Bookstore founded by Louise Erdrich

Birchbark Books, also known by its full name, Birchbark Books & Native Arts, is an independent bookstore in Minneapolis, Minnesota in the Kenwood neighborhood. Selling both books and works of art, it was founded by Pulitzer Prize–winning Native American novelist Louise Erdrich (Turtle Mountain Band of Chippewa Indians) in 2001.

The physical location in the Kenwood neighborhood of Minneapolis is known as Birchbark Books and the online art ecommerce storefront is known as Birchbark Native Arts. An event space and warehouse called Birchbark Bizhew or Birchbark Lynx debuted in April 2023. The business is collectively called Birchbark Books and Native Art.

The physical location focuses on Native books and art, and sells some non-Native products. The online store sells only Native products.

Birchbark carries a variety of Native-authored literature in genres such as fiction, history, spirituality, education, and language. They focus on stocking little-known and up-and-coming Native authors and materials. A significant Dakota and Ojibwe language section is stocked with children's picture books, language learning materials, and adult literature. Staff personally choose the books stocked and handwritten signs on the shelves give recommendations to customers.
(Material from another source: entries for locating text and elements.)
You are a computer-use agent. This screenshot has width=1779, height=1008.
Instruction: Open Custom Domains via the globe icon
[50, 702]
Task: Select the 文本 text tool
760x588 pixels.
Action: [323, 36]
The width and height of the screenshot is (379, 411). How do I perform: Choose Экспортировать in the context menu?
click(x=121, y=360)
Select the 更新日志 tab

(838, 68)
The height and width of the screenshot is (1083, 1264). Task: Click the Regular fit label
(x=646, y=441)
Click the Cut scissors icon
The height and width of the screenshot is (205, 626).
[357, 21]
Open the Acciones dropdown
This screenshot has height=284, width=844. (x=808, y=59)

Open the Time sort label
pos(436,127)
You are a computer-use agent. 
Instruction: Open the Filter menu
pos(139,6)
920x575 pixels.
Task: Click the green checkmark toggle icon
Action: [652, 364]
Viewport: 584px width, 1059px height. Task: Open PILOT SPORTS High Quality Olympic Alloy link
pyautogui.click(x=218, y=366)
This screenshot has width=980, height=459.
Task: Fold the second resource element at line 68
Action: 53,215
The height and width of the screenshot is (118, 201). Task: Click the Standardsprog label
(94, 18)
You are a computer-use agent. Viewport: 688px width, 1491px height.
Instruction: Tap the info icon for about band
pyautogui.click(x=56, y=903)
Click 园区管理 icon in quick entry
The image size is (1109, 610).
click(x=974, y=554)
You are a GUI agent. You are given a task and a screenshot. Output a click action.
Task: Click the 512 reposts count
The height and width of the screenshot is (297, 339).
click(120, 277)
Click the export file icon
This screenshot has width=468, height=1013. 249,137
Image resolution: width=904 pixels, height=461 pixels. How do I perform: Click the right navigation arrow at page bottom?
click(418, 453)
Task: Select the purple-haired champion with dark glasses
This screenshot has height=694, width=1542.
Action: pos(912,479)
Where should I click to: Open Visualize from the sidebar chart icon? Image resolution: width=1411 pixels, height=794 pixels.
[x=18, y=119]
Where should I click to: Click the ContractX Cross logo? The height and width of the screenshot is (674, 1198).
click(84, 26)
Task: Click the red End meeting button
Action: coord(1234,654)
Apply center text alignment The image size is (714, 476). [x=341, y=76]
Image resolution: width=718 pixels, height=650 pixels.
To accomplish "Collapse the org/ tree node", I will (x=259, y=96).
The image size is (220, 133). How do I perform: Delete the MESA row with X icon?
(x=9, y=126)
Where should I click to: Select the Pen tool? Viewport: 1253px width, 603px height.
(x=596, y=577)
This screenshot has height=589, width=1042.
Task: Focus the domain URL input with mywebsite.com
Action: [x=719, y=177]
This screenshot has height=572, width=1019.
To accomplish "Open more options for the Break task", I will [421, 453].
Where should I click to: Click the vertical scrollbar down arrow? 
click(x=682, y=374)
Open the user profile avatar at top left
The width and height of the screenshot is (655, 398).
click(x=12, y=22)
The interior of the store is decorated with Native art and the space was designed by Native artists. A large canoe hangs from the ceiling, the children's area has a loft styled like a tree house with a Hobbit hole underneath, and an altar installation is decorated with owner Erdrich's sins.

Birchbark is part of the Midwest Independent Booksellers Association.

Owner Erdrich has said that Birchbark is haunted.

== History ==
Louise Erdrich founded the bookstore in 2001 as a "a tiny general-interest shop with a concentration in Native American or Indigenous writing: fiction, poetry, history, politics, food, memoir and material that supports Indigenous language revitalization, particularly the Ojibwe and Dakota languages." The bookstore also sells pieces handcrafted by indigenous artists, such as baskets, beadwork, and jewelry, while also showcasing indigenous craftsmanship in its construction, from its hanging canoe to its building made from cedar wood and birch logs.

In 2011, when the bookstore's neighbor, Kenwood Café, closed down, Birchbark Books saw sales plummet, after which Erdrich questioned whether she could still sustain her bookstore. Thanks to a community effort from customers and neighbors, however, Erdrich was able to raise enough money to sustain Birchbark Books temporarily until business resumed as normal in the neighborhood.

An events space, Birchbark Books has hosted authors like Angela Davis, Tommy Orange, Gerald Vizenor, Marcie Rendon, Teresa Peterson, Diane Wilson, and others. The bookstore has also collaborated with galleries and churches to showcase indigenous art.

=== Birchbark Bizhew ===

During the COVID-19 pandemic, the bookstore closed its storefront and instead fulfilled online orders. Southwest Voices reported that the bookstore's sales "skyrocketed" after 2020. To help with fulfillment, the bookstore occupied a space near Loring Corners, a building near Loring Park and the Walker Art Center. Three years later, in 2023, the bookstore permanently established a space in Loring Corners called Birchbark Bizhiw or Birchbark Lynx, which is dedicated to events for indigenous authors and artists. Past authors and artists include Monique Gray Smith, Carole Lindstrom, and Sky Hopinka. Products from indigenous companies—such as Native Wisdom Skincare, Makwa Studio, Romona Farms and Seka Hills—and local artists are sold.

PEN Award-winning author Mona Susan Power held the release party for National Book Award-longlisted A Council of Dolls at Birchbark Bizhew.